WHAT TO PRODUCE: Please retype exactly the lines from the one containing "Task: Check the Premium plan checkbox" through the end of the records, leaving out the pictures.
--- START ---
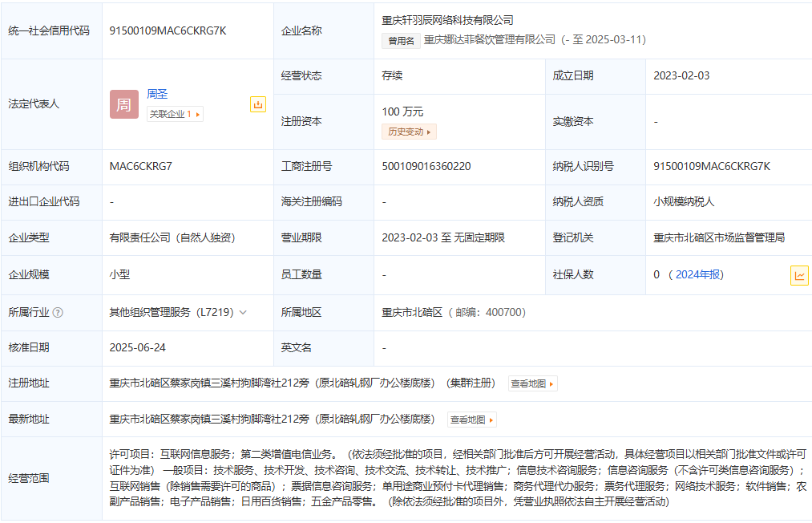
Task: Select the company name 重庆轩羽辰网络科技有限公司
Action: (x=447, y=20)
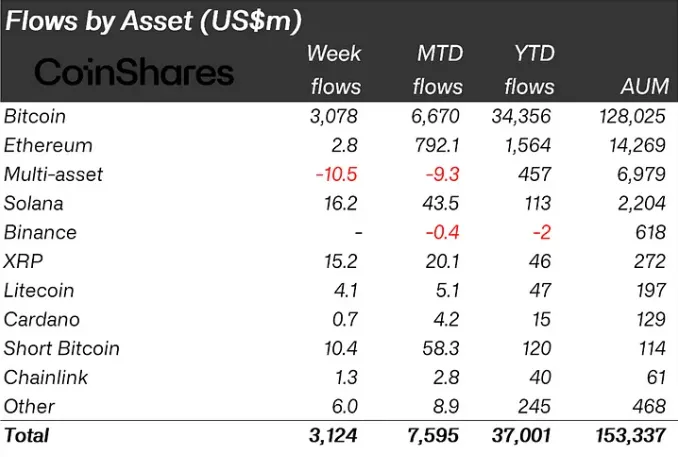Select the MTD flows column header
Screen dimensions: 678x457
coord(438,70)
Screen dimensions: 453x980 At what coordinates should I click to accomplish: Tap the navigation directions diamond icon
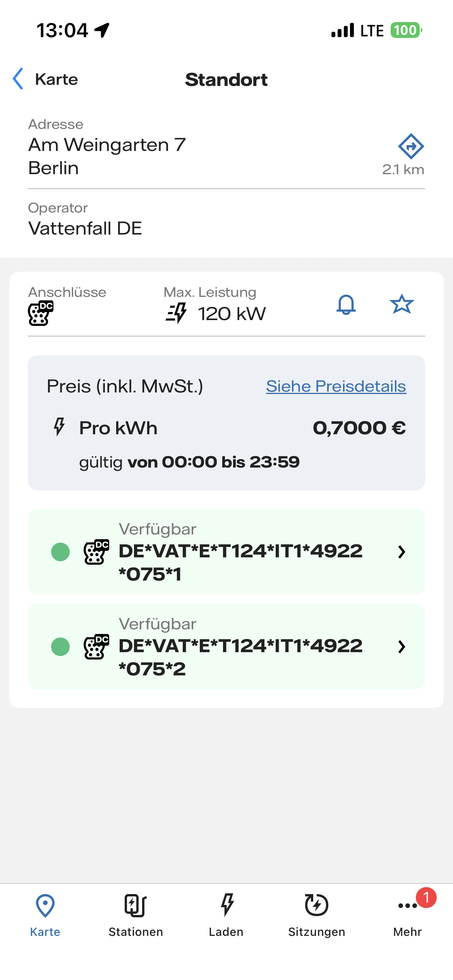click(x=411, y=146)
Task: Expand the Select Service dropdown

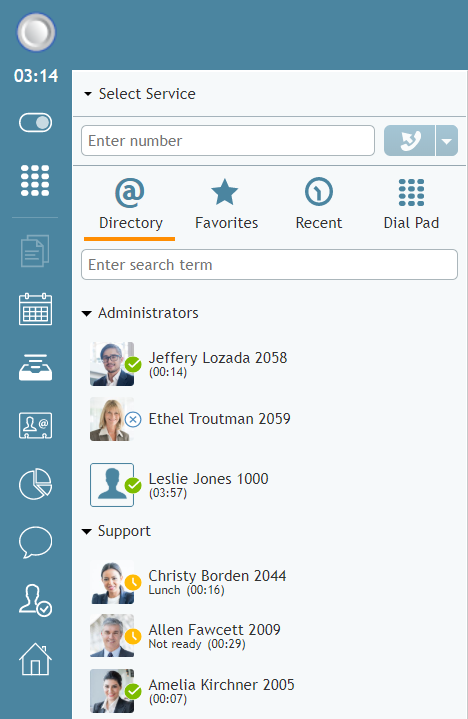Action: coord(140,94)

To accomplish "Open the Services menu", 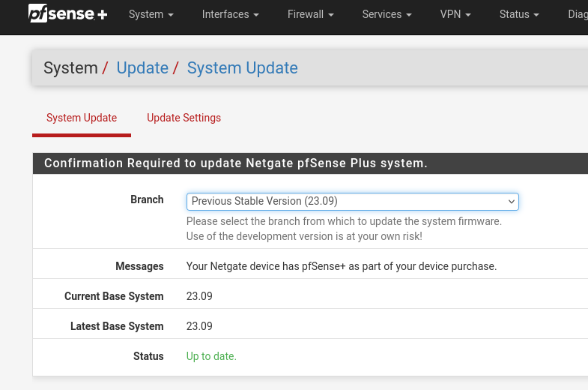I will [x=387, y=14].

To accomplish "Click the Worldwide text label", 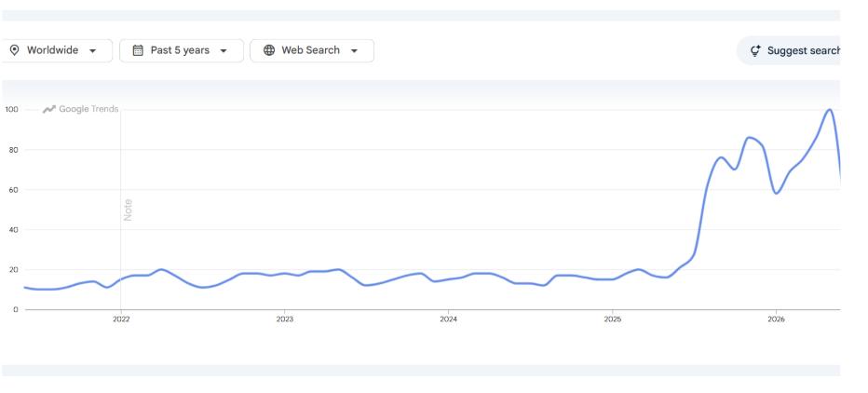I will click(x=52, y=50).
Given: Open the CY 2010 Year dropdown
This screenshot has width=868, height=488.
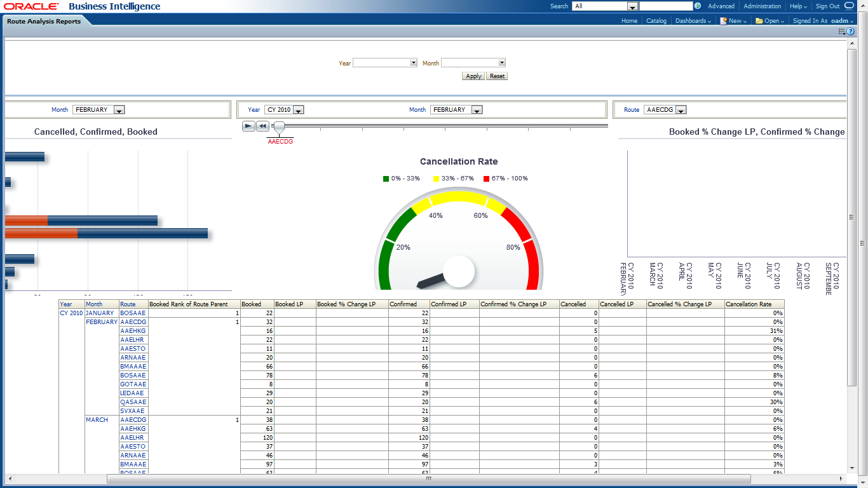Looking at the screenshot, I should [298, 110].
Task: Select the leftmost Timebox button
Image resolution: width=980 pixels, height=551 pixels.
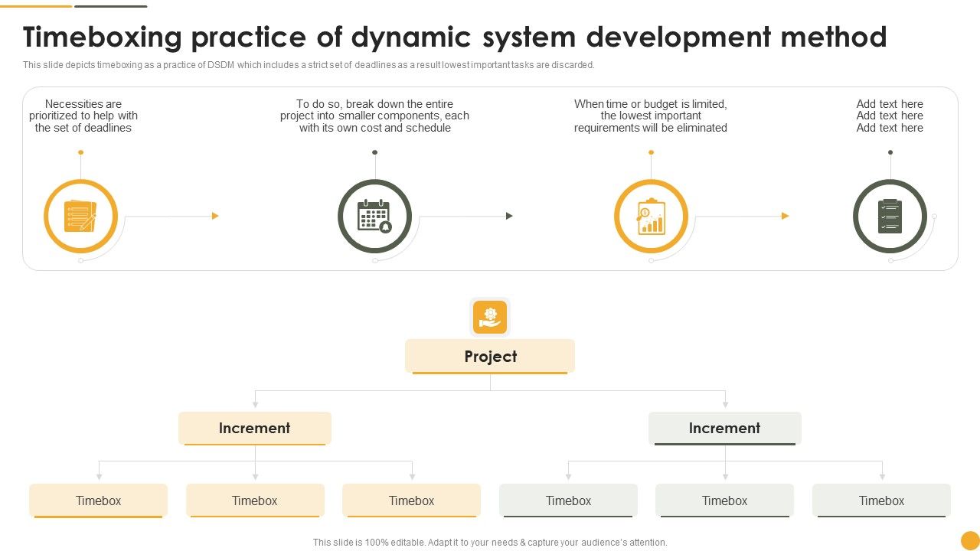Action: (98, 500)
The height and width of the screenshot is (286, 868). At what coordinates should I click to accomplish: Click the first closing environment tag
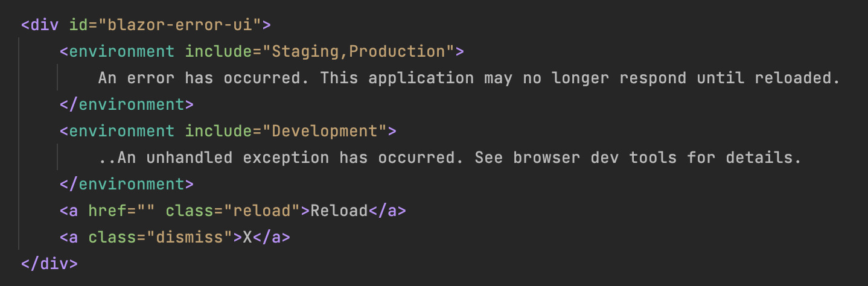coord(127,104)
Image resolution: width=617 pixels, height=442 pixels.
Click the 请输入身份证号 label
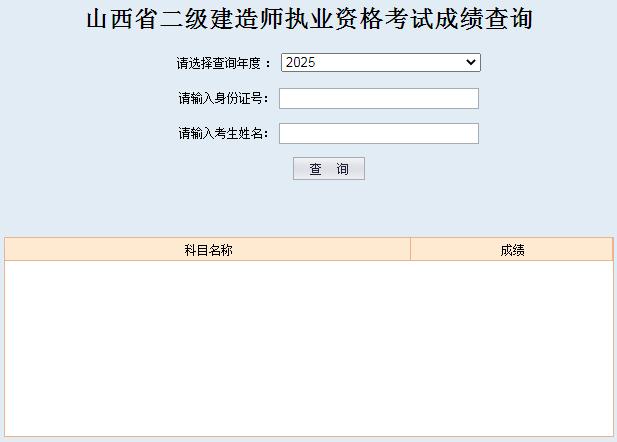pos(223,98)
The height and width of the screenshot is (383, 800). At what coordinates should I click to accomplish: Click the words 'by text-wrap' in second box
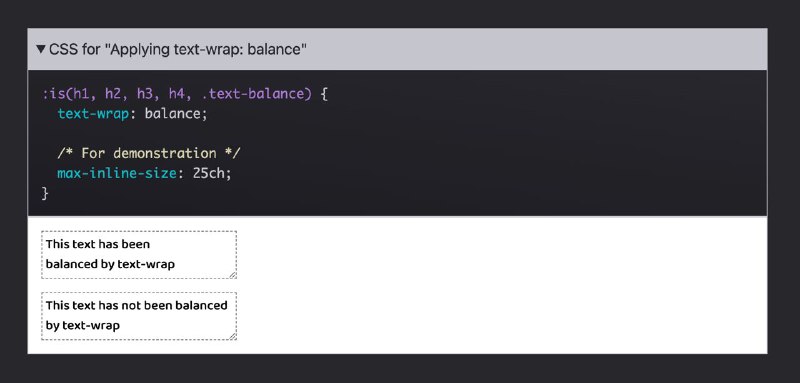(x=83, y=325)
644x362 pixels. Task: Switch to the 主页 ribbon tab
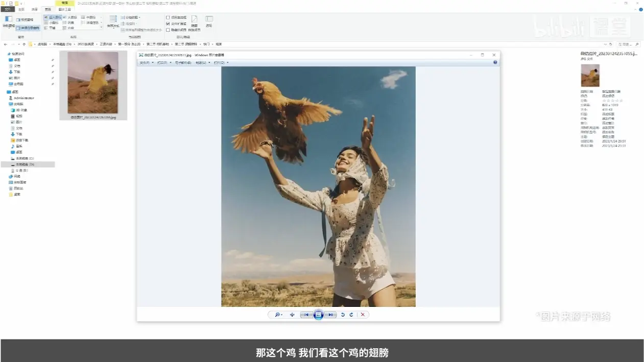pos(21,9)
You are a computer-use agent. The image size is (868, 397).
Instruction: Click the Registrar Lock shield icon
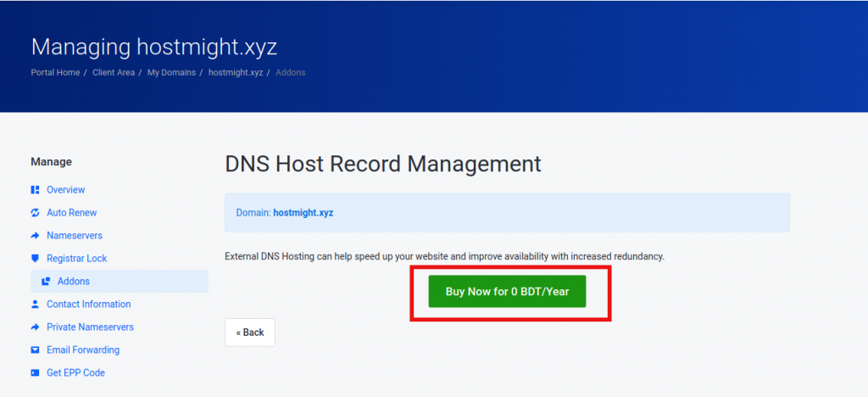pos(35,259)
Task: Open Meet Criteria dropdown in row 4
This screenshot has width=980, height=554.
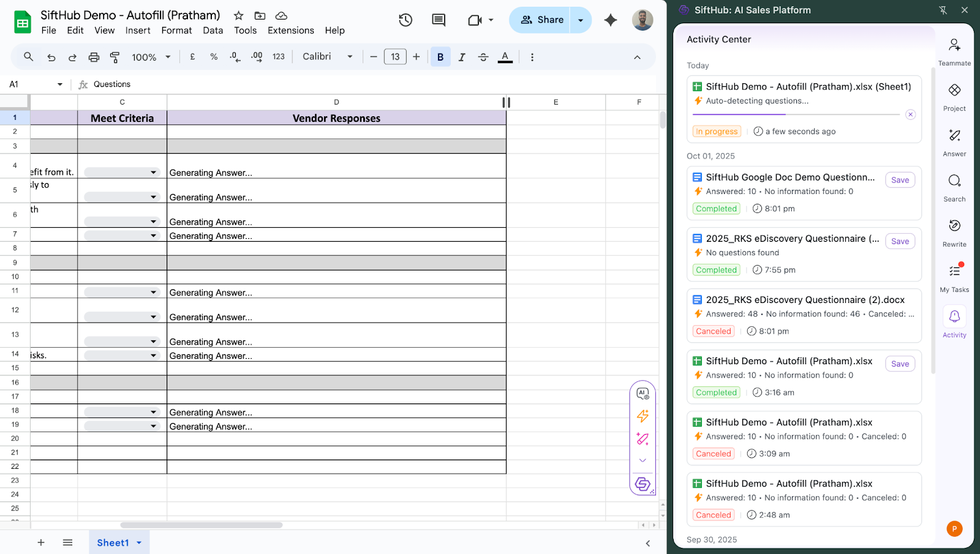Action: (153, 173)
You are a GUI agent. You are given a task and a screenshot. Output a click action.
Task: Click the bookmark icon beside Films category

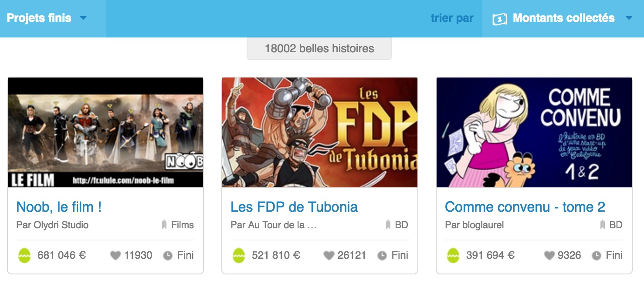point(164,225)
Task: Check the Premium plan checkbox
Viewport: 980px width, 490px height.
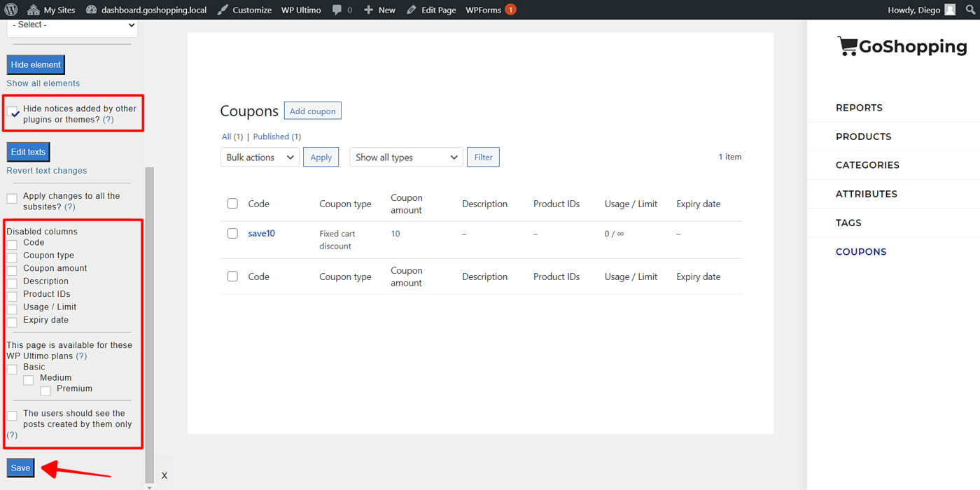Action: click(45, 391)
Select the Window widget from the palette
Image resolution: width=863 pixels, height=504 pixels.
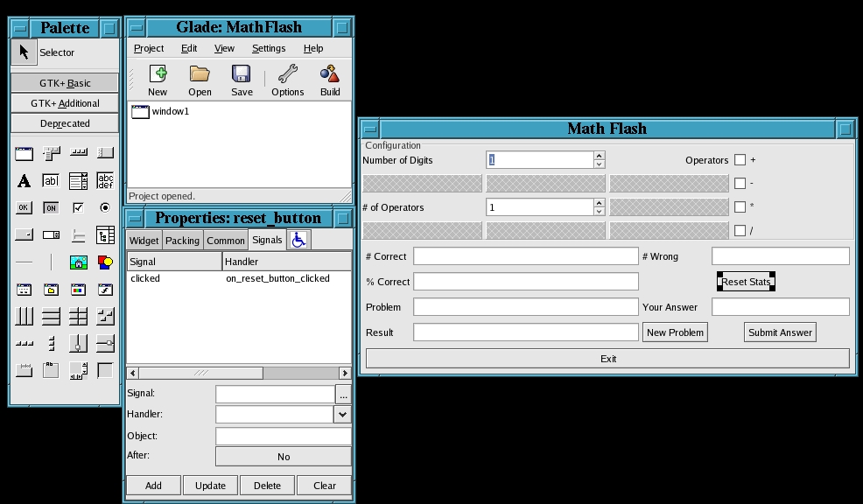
--- END ---
ANSWER BOX:
Task: Check the Premium plan checkbox
Viewport: 980px width, 490px height.
Action: click(45, 391)
Select the Window widget from the palette
Image resolution: width=863 pixels, height=504 pixels.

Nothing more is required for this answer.